To determine cash salary
The Employer's Superannuation Contribution*
Other benefits e.g. motor vehicle and parking, fringe benefits tax and any salary sacrifice payments, such as additional superannuation contributions.
equals: Cash Salary
* The Employer's Superannuation Contribution is defined in the Tribunal's PEO Determination.
Essentially it is:
- for members of PSSAP - 15.4% of ordinary time earnings (OTE);
- for members of other accumulation schemes - the compulsory employer superannuation contribution that must be made to the fund; and
- for members of a Commonwealth defined benefit schemes (e.g. CSS/PSS) - a notional value calculated as 15.4% of the Superannuation Salary (i.e. normally 15.4% of 73% of TR.Notes re Superannuation Salary:
- The employing body is responsible for determining superannuation salary for office holders who are members of defined benefit schemes. The PEO determination provides that the maximum superannuation salary that may be determined by an employing body is 73% of TR. An exception can occur where the Tribunal has given express written consent to an alternative ‘grandfathered’ arrangement for an individual office holder who has a (pre-existing) higher salary for superannuation purposes under the defined benefit scheme rules (see FAQ “What happens if an office holder has an existing superannuation salary that is higher than the superannuation salary that applies to the office?”).

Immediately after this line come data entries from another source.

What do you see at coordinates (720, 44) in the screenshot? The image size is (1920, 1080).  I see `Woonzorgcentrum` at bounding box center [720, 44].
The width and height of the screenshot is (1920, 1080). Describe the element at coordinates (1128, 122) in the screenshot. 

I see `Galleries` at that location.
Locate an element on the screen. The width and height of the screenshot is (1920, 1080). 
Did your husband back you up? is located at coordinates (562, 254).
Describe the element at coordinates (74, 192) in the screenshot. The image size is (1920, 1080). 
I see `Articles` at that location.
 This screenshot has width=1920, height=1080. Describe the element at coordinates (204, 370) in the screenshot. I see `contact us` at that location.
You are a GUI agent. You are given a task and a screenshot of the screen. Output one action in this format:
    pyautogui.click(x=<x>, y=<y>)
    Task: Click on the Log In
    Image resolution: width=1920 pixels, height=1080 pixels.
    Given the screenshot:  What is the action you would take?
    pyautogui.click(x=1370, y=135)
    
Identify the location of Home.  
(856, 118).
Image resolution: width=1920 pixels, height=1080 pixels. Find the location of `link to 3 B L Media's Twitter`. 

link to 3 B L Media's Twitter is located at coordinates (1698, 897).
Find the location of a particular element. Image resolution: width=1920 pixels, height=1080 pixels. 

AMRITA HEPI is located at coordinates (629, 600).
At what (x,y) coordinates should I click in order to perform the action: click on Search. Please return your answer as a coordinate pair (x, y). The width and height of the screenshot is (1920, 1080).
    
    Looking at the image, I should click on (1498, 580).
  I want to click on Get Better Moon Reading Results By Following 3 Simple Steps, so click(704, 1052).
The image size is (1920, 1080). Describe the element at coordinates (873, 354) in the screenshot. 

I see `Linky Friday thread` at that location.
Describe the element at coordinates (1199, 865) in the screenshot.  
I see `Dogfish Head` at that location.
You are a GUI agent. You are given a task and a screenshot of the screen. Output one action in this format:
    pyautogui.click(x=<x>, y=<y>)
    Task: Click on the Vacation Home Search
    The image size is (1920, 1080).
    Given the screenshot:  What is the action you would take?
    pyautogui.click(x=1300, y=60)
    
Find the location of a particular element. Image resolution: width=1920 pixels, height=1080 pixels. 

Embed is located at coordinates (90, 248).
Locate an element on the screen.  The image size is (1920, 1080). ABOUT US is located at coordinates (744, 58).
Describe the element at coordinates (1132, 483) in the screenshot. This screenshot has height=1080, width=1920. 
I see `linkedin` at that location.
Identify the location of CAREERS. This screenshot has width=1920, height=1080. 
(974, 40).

- For PEOs who are defined benefit members the value of the Employer Superannuation Contribution may be less than 15.4% of superannuation salary if there is actuarial evidence that the cost to the agency (including the cost of the productivity component) is lower that 15.4%
The Official Travel determination provides for the payment of an allowance to the office holder to cover reasonable expenses associated with official travel, i.e. accommodation, meals and incidentals, and it is a matter for the office holder as to how that allowance is to be used. An office holder’s TA must be paid in full.
However, in the event that the cost of accommodation is met by an entity other than the office holder, only the meals and incidentals component of TA is payable. An example of this might include where an office holder attended a conference and the cost of accommodation was met by the Commonwealth as part of the conference package.
In applying the provisions of the Official Travel determination, office holders and agencies should have regard to the set of general principles included in that determination.